The British government at the beginning of this year officially launched its Child Trust Fund (CTF) initiative in an effort to encourage parents and children to develop the savings habit and to teach children the value of saving their own money.
Chancellor, Gordon Brown said, "The Child Trust Fund is designed to ensure that every child in our country has assets and wealth and that no child is left out and all children in Britain have a stake in the wealth of the nation".
The basis of the CTF scheme is that every child born in the UK on or after 1 September 2002, will receive an initial Government payment of ?250-?500 (depending on family income), which must be placed into a tax-free CTF savings account which cannot be accessed for withdrawals until the child reaches 18 years of age. Additional contributions to the account can be made by the child's family or friends, and the government also plans to make another payment to children on their seventh birthday. Parents that do not invest the government's gift within a year will have it invested for them by the Inland Revenue.
This 'free money' for children idea seems on the face of it to be a great idea for parents. A recent survey by the Halifax has shown that, of those parents who have already opened a CTF account, six out of 10 planned to make further contributions, and wanted their children to use the cash from a matured CTF to pay towards a university course. The survey also showed that 28% of parents hoped the cash could be used to buy a car, while 19% hoped the money could be put towards a deposit for a flat or house.
Although some families have taken to the idea by quickly investing the funds to maximise the cash return for their child when they reach 18, with figures from HM Revenue and Customs recently showing that nearly half a million CTFs had been opened, others have been more reticent, with approximately 1.2 million CTF vouchers sent out to parents still not invested.
A study by Abbey found that of those who had so far not invested their CTF voucher, nearly two-thirds stated that they, "just hadn't got round to it yet", while about one-quarter had not invested the money because they did not know which supplier to choose.
Another problem that has been recently highlighted is the lack of provision that has been made for Islamic children, as none of the existing CTF accounts complied with Sharia law. Under Sharia law, it is forbidden to give or receive interest or to invest in unethical firms. This meant that, in order to use the voucher, parents of the 120,000 eligible Muslim babies could only choose non-Sharia compliant accounts. Thankfully, in a move welcomed by the government, the first Sharia compliant CTF has just been launched by Children's Mutual, allowing a growing community of people who were previously reluctant to invest their CTF, the opportunity to benefit from CTFs.
The take-up of the CTF has proved to be extremely disappointing for the Government, with those who have not so far invested their voucher being at risk missing out on valuable growth to their fund. Ray Milne, managing director of Halifax Financial Services, said that "Most parents probably still have opening a Child Trust Fund on their 'to do' list, but we're urging them to act now and ensure their children benefit from their investment".

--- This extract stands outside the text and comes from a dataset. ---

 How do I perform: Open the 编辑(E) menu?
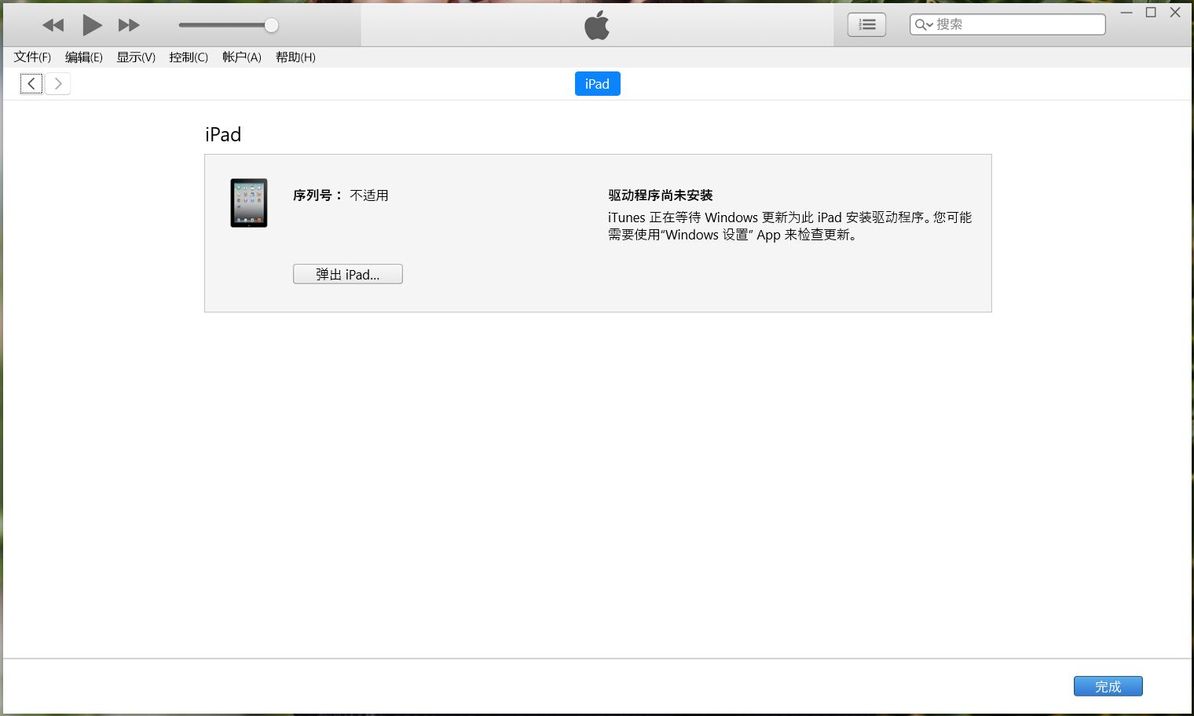83,57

Whilst many view the whole idea of the CTFs as a waste of tax-payers money given the ensuing pensions problem that is looming, others see that any benefit to future university students would be overshadowed by the rising cost of university tuition fees.
"For those who choose to go to university it is a particularly hollow gesture as the government will give them a few hundred pounds in cash and at the same time a mortgage-style bill in tuition fees," stated Phil Willis, the Liberal Democrat education spokesman.
Whatever your opinion of the scheme itself, it seems that even the majority of those whose children will benefit from the fund are either not interested or feel they do not have enough knowledge to choose a provider. While the government can produce expensive adverts to raise pubic awareness and companies can provide information on the accounts that are available, the public's fear and apathy regarding all things related to personal finance may prove a more difficult hurdle to overcome, and this may be a problem that not only affect us, but will also lead to many of our children paying the penalty in later life.
Further information:
Richard works in Edinburgh for a media company, occasionally writing for the personal finance blog Cashzilla, and drinking too much coffee.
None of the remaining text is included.